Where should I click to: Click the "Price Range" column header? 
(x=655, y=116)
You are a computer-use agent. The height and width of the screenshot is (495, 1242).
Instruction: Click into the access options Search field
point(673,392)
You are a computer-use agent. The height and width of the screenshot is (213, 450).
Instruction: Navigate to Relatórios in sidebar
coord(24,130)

==

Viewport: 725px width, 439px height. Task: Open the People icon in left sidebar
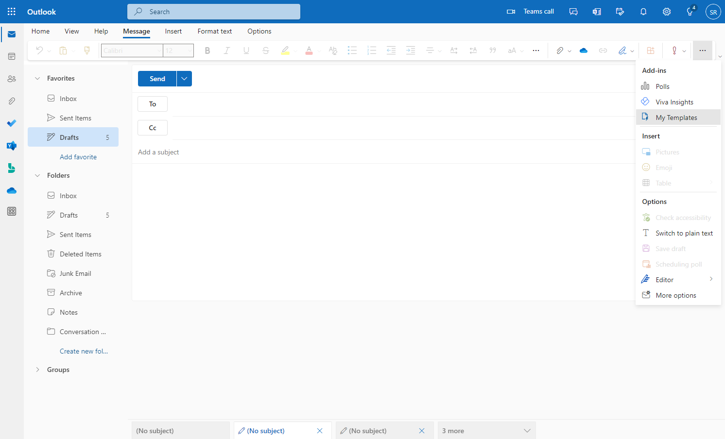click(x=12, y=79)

--

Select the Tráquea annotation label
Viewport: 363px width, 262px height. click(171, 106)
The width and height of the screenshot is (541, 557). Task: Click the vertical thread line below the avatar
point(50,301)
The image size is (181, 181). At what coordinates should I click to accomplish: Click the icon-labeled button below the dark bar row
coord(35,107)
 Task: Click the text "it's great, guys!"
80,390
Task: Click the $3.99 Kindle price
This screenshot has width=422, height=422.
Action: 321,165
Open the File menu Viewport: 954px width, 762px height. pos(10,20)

• **What you will do**: Please return every row from the one containing "Task: Click the text" down to the one containing "Open the File", both included, reproduced verbatim.

• **Task answer**:
 Task: Click the text "it's great, guys!"
80,390
Task: Click the $3.99 Kindle price
This screenshot has width=422, height=422.
Action: 321,165
Open the File menu Viewport: 954px width, 762px height. pos(10,20)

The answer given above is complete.